In the Thinking from the Body newsletter, I explore and articulate this intuition. Every other Friday, I’ll send over:
🌤️ A personal reflection on a strategy or tactic for thinking from the body
🧩 A related micro-curation, of an essay, video, quote, or podcast
❓A prompt to invite your reflections
If you’d like to join me and others who are intrigued by this idea, or wish to support my work in some way, please join the mailing list!
Thinking from the body is great, but thinking with you — from our bodies — is better.
Thank you for stopping by to read. 💌
If you’ve subscribed to Diffuse Attention for my essays, you won’t automatically receive notifications of the Thinking from the Body newsletter. You will continue to get only what you signed up for — unless of course you change your settings.❣️
🌤️ Chill : control : : 1 : 1, my backstory
“What was the project on?” “How did you go about it?” “What was your contribution to it?” “Did you present the findings yourself?” “What did you learn from that experience?”
A torrent of questions came at me from the committee of eight I was sitting in front of. They were considering my scholarship application to attend a masters program abroad.
As the questions rained on, my mind dissolved into a void.
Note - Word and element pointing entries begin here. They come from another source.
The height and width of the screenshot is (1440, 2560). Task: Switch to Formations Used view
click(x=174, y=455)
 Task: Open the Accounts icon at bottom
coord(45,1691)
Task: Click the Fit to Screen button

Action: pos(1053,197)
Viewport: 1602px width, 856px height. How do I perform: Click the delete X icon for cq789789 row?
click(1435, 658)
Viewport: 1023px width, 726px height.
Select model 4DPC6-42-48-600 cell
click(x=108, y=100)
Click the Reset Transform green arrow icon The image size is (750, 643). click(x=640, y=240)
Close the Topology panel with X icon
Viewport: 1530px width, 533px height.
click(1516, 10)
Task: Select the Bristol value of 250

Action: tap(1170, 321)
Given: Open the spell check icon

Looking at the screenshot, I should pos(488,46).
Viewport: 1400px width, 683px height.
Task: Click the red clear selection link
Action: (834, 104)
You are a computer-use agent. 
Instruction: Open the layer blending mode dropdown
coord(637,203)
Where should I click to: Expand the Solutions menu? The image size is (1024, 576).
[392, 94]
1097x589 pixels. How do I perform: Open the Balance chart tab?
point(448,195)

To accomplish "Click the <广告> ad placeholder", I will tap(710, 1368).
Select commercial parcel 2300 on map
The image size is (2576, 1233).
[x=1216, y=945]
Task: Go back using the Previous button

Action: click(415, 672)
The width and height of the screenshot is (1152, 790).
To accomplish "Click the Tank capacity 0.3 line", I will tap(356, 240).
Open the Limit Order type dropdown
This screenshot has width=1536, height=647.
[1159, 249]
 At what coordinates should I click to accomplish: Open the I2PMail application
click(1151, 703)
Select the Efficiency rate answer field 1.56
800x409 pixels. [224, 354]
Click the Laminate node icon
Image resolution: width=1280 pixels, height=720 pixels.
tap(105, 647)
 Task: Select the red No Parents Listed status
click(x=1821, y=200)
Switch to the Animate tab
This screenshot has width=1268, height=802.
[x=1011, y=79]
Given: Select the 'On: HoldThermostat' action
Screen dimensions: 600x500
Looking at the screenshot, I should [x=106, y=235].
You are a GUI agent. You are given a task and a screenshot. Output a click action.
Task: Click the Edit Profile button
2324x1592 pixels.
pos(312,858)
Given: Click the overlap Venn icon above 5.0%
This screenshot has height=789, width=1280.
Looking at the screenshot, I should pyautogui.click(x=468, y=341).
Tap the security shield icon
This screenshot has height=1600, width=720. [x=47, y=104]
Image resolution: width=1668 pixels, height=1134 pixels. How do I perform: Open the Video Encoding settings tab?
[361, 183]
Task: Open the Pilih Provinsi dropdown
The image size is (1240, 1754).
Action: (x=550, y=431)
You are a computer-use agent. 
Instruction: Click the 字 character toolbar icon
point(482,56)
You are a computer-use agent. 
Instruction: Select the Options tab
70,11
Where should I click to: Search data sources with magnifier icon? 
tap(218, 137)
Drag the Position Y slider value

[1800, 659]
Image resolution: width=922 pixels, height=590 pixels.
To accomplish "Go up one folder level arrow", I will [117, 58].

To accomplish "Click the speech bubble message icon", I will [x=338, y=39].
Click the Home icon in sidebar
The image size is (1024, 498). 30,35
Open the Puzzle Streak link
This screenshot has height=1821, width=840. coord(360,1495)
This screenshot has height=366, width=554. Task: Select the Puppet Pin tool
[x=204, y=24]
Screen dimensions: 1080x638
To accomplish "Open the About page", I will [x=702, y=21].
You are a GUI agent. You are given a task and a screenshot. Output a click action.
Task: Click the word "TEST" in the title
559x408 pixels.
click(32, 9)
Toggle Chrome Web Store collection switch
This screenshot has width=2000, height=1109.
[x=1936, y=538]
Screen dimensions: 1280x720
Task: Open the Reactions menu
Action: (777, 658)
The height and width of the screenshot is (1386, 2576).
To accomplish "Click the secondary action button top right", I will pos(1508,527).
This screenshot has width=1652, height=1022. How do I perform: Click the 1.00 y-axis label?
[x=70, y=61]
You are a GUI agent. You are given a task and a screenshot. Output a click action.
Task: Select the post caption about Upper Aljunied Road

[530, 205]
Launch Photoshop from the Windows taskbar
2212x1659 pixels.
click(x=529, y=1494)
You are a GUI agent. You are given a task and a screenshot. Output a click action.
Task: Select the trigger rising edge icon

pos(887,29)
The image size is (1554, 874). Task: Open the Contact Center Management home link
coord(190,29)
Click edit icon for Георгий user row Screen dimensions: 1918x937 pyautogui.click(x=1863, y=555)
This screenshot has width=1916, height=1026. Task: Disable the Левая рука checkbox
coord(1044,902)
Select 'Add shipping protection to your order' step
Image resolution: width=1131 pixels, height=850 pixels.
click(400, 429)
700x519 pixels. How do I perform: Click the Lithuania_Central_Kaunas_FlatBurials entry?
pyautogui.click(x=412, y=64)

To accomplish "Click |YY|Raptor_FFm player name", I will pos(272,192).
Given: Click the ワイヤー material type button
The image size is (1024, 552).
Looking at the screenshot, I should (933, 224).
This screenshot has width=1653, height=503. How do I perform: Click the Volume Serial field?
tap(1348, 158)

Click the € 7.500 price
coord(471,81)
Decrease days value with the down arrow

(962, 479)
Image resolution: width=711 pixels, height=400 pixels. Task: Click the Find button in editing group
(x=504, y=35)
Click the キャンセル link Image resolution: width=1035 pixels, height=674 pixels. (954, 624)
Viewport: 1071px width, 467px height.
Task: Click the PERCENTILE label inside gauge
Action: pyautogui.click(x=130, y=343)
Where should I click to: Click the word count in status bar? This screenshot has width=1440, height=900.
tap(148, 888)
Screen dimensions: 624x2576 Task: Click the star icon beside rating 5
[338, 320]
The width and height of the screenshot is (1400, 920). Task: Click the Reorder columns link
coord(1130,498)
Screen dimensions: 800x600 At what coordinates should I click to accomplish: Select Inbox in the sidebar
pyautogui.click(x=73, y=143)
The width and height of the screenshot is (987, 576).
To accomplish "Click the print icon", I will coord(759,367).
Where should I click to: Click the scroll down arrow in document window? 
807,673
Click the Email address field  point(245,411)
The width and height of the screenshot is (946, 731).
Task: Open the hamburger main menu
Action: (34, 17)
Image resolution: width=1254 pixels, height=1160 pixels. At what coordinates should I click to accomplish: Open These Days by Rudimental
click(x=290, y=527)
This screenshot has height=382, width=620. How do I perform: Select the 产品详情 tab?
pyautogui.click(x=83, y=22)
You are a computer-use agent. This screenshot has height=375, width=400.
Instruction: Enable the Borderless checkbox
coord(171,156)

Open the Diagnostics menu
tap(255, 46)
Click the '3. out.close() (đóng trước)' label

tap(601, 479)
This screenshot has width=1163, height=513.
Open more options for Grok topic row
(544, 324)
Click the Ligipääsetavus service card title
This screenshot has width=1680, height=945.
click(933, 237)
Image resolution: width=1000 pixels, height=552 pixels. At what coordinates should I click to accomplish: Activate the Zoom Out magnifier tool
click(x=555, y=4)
In its place, was a muddy puddle of confusion and embarrassment.
That was the day I began to wonder if I was wired wrong in some way.
I’d reviewed my materials and practised interview strategies. Yet, when it was showtime, my mind drew a blank. My body froze.
Whether it was FaceTime with family or virtual reunions with my girlfriends, meetings with colleagues or presentations to professors, I always felt put on the spot.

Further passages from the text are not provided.